*ASSIGNMENT*.
Throughout the material below, tally the lines containing "Open" and give the total with no accompanying text.

*DATA UNDER STUDY*.
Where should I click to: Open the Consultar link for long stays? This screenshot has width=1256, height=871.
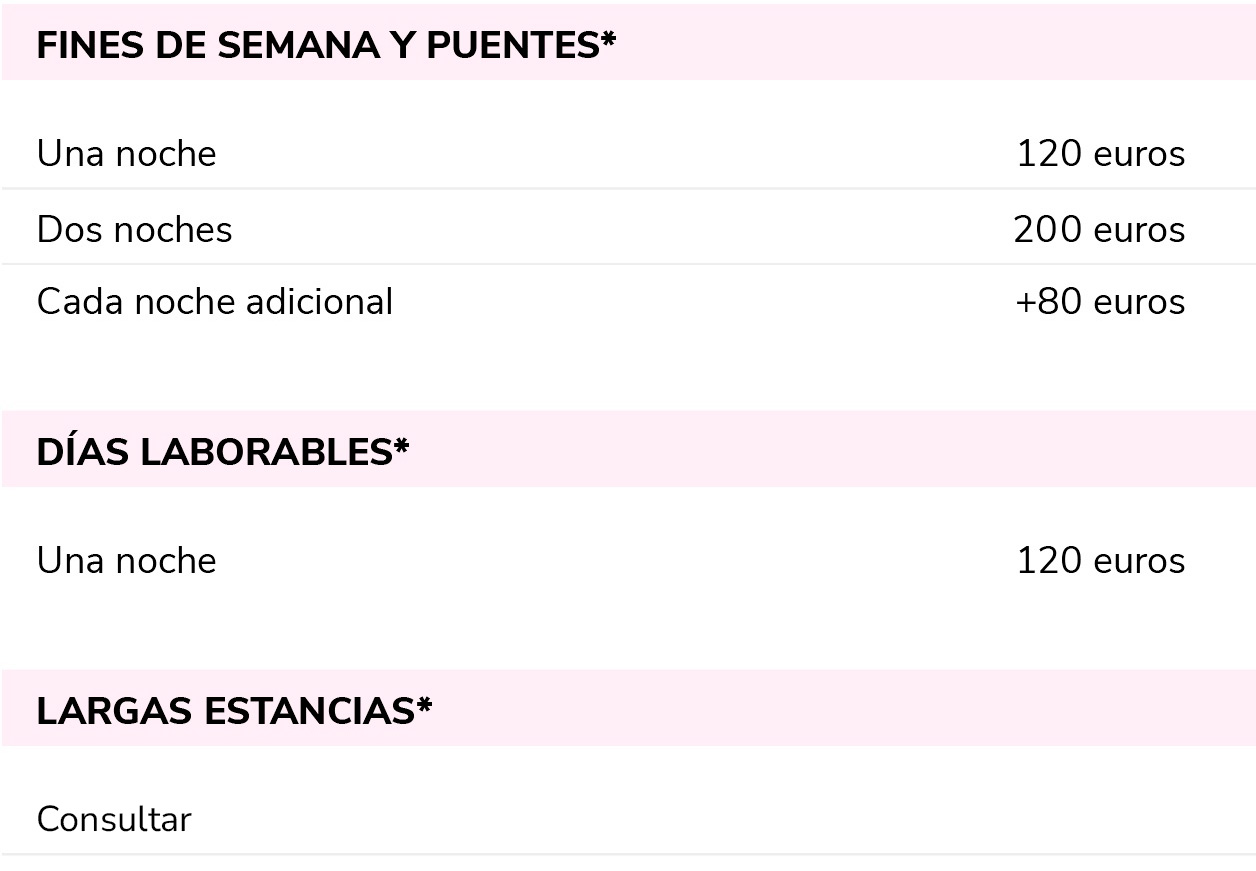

--

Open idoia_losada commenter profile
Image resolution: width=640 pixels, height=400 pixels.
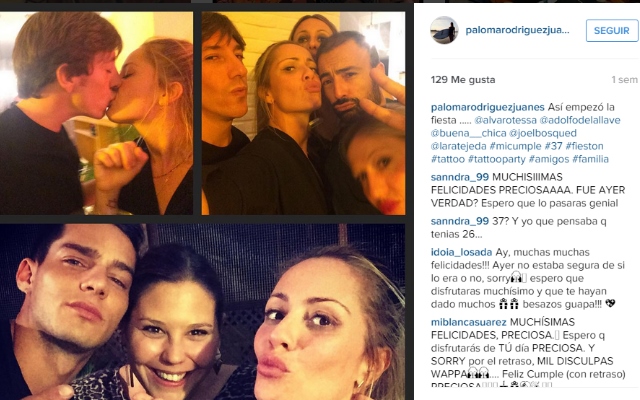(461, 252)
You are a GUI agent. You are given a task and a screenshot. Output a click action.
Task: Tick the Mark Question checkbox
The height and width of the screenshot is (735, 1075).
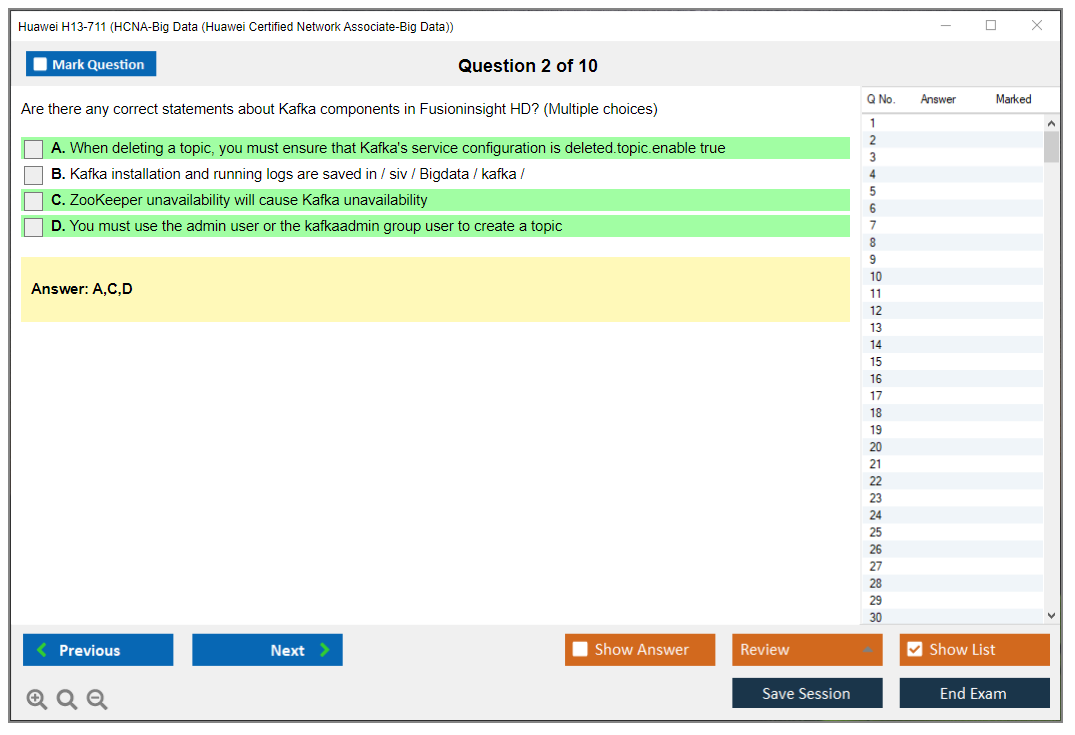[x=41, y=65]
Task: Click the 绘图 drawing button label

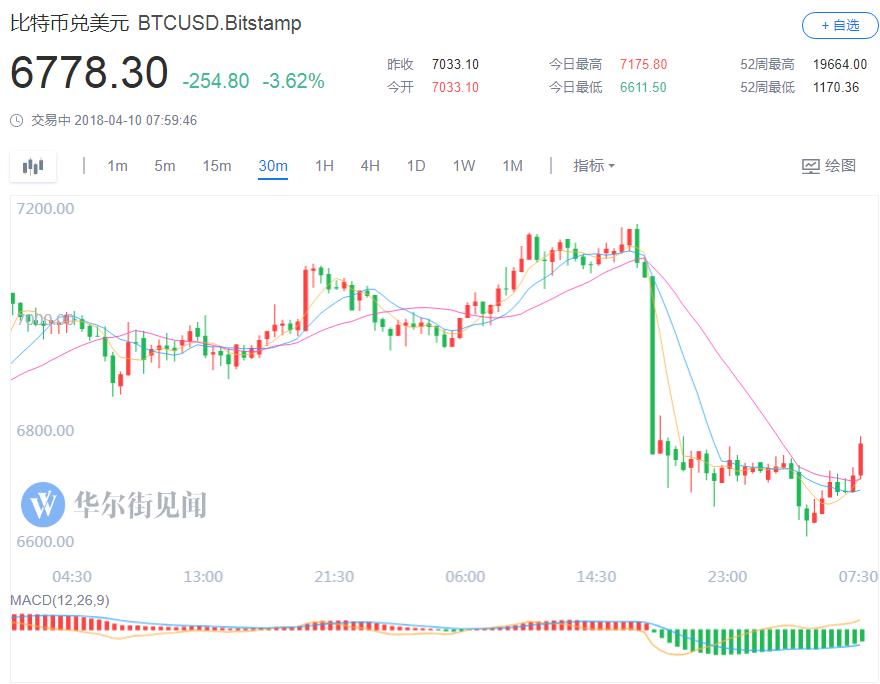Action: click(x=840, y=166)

*REPLY*.
2